Last week, Donald Trump said he would impose tariffs on US$300 billion ($457.3b) more of imports from China starting on September 1. Photo / Getty Images
The inversion of the US yield curve, a measure investors view as the surest predictor of an impending recession, on Monday became deeper than at any point since the onset of the financial crisis a decade ago, as the US-China trade war spread to the currency markets.
The difference betweenthe yield on three-month Treasury bills and the benchmark 10-year bond, which has turned negative or "inverted" before every US recession of the past 50 years, widened to minus 32 basis points at its worst, after Beijing allowed its currency to weaken against the dollar past the symbolic Rmb7 level.
The renminbi move came less than a week after US President Donald Trump said he would impose tariffs on US$300 billion ($457.3b) more of imports from China starting on September 1. On top of the currency depreciation, Beijing also said on Monday that it would halt purchases of US crops in retaliation.

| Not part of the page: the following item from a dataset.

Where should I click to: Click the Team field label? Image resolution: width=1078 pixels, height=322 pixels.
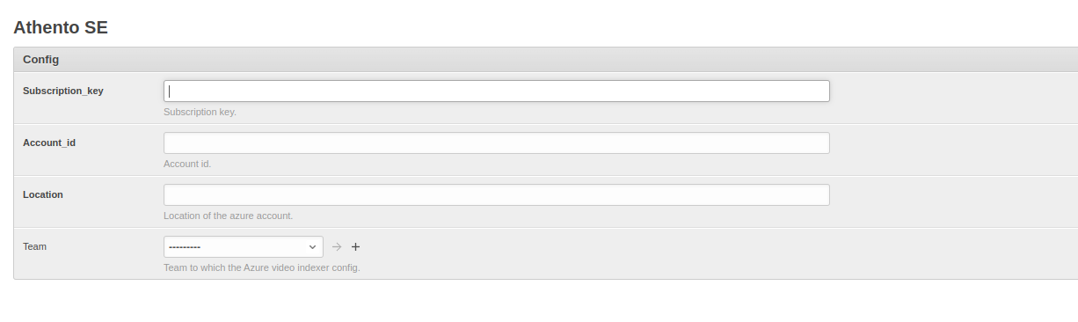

Fearing the economic damage from an escalation in the trade war, investors piled into the relative safety of government debt across the world, sending yields lower. The yield on Germany's 30-year government debt sank to as low as minus 0.07 per cent on Monday, another record low.

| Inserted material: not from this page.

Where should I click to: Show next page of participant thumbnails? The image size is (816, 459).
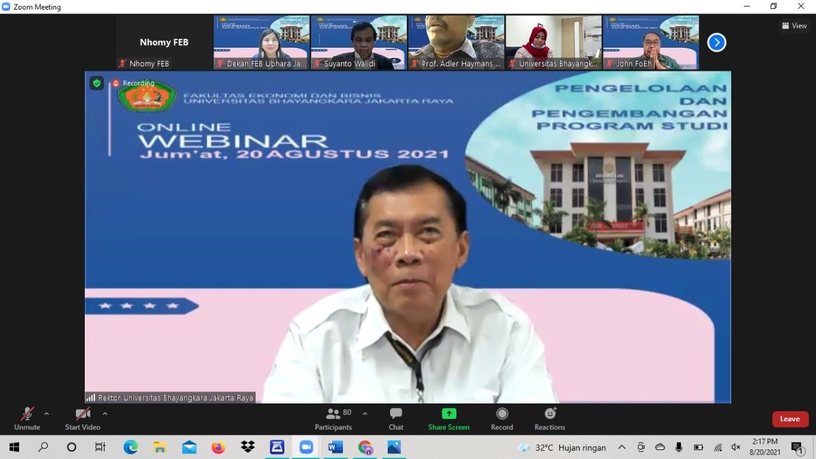(x=717, y=43)
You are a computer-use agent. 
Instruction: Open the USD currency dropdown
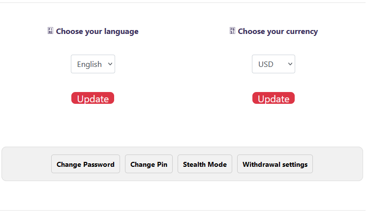click(274, 64)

And the yield on the US benchmark 10-year Treasury fell to its lowest level since 2016, notching its seventh straight day of declines, the longest such streak since 2012. In late afternoon trading, its yield was down nearly 11 basis points to 1.74 per cent. Three-month bills yielded 2.00 per cent, while the policy-sensitive 2-year Treasury yield plunged almost 12 basis points to 1.59 per cent.
"There's been a resetting of expectations across the globe," said Gregory Peters, a senior portfolio manager at PGIM Fixed Income. "The US has been an island of prosperity in a sea of weakness, but that looks to be ending as the impact on the consumer side from the new tariffs is likely to be bigger than the previous ones."
The last time the US yield curve was this deeply inverted was in April 2007 when credit markets were showing the first signs of what would become a global financial crisis.
Investors are weighing whether the sharp escalation in the trade war could provoke the Federal Reserve to ease monetary policy more deeply and quickly than its chairman Jerome Powell had signalled at his press conference last week. Powell was speaking after the Fed cut rates for the first time in a decade, a move he called a "mid-cycle adjustment" designed to protect the otherwise relatively robust US economy from deteriorating global growth and trade disruptions.
Trump was quick to criticise the decision and, a day later, threatened the fresh tariffs on China — a move that could weaken the US economy and increase the pressure on the Fed to cut rates further.
"The market is expecting the Fed will capitulate to Trump's demands and cut rates more than the mid-cycle adjustment implies," said Jonathan Cohn, the head of US rates strategy at Credit Suisse.
Traders are pricing another rate cut at the Fed's next meeting in September as a certainty. According to futures data compiled by Bloomberg, there is a 65 per cent chance of a 25bp cut, and a 35 per cent chance that policymakers will agree a 50bp cut.
Those odds could increase further should US markets continue to sell off, according to Nick Maroutsos, co-head of global bonds at Janus Henderson. "The Fed is there to backstop markets," he said. "They have put all of their cards on the table to explain that, so if equity markets continue to fall, they will continue to cut."